USD/JPY advances past 160 as no intervention triggered yet

Updated
USDJPY has pushed past 160 seemingly unfazed. This level has been targeted by buyers since the start of the bullish reversal last month. The fear of further intervention from Japanese officials has kept investors shy when approaching this level but once again the pair has pushed past it without triggering an immediate reaction from Japan, similar to what happened back in March at the 151 level.

Investors will now be wondering where the next trigger lies, as further intervention is expected and has been mentioned by Japanese officials in recent weeks. In the past, when a previous trigger has been successfully breached we have seen strong bullish momentum ensue, with a further 5.5% advance if we look at the case of the 150 level back in March/April. This suggests we could see further advances over the coming days as investors test the waters. 165 could be the next target for buyers before focusing on 170 if nothing happens then.

One of the major reasons behind the continued Yen weakness is the Bank of Japan’s (BoJ) policy rates. With rates so low in Japan and so high in other places, it makes the Yen the perfect currency to sell in a carry trade. This has proven to be the case even if Japanese officials intervene in FX markets. This action only triggers a minor pullback, giving traders a chance to come back in at more favourable levels. The fact is, the more the Japanese government has to rely on FX intervention to try and stem the losses in the Yen, the less effect it will have.

The fact is that if the BoJ and the Japanese finance minister were really concerned about the Yen’s weakness they have other tools to employ – rate hikes and tighter policy. But the central bank continues to push back on the necessity to hike rates, despite Japanese retail sales and industrial production data coming in stronger than expected in May, while inflation in Tokyo accelerated in June. It seems that for now a continuous depreciation in the Yen isn’t too much of a concern for them.

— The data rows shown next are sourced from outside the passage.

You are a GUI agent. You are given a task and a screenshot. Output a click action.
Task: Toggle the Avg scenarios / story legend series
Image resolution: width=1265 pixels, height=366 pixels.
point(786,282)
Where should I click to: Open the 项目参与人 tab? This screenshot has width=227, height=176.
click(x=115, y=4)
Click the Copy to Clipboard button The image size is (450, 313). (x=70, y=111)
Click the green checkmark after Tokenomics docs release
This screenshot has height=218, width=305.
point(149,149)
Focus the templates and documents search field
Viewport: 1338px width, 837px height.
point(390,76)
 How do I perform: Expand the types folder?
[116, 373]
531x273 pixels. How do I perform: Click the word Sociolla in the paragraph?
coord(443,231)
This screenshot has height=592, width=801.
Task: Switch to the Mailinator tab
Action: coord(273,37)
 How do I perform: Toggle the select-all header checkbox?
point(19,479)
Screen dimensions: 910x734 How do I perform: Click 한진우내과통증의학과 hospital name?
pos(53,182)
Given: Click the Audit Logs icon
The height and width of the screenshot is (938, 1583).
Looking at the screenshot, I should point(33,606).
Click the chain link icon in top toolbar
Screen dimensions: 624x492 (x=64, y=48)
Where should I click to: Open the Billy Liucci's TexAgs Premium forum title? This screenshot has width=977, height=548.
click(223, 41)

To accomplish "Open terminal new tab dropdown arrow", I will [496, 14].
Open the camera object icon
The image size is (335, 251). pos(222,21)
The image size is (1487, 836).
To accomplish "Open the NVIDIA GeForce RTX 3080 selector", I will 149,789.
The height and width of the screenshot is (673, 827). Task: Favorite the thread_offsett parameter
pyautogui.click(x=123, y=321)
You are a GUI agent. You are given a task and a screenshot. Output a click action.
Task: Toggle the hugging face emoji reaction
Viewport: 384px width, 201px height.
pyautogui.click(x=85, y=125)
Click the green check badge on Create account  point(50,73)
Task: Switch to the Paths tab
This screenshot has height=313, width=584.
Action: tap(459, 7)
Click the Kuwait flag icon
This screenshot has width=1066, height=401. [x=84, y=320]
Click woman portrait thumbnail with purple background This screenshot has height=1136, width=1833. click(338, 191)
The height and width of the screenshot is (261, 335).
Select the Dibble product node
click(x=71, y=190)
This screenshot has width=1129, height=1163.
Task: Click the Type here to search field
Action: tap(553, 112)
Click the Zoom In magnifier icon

On the dollar side, softer inflation is helping to advocate for a September rate cut with markets pricing in a 65% chance, but Federal Reserve officials continue to offer hawkish remarks. On Friday, San Francisco Fed President Mary Daly said that monetary policy is working, but it’s too early to tell when it will be appropriate to cut the interest rate. She further stated that if inflation remains sticky or comes down slowly, interest rates would need to be higher for longer.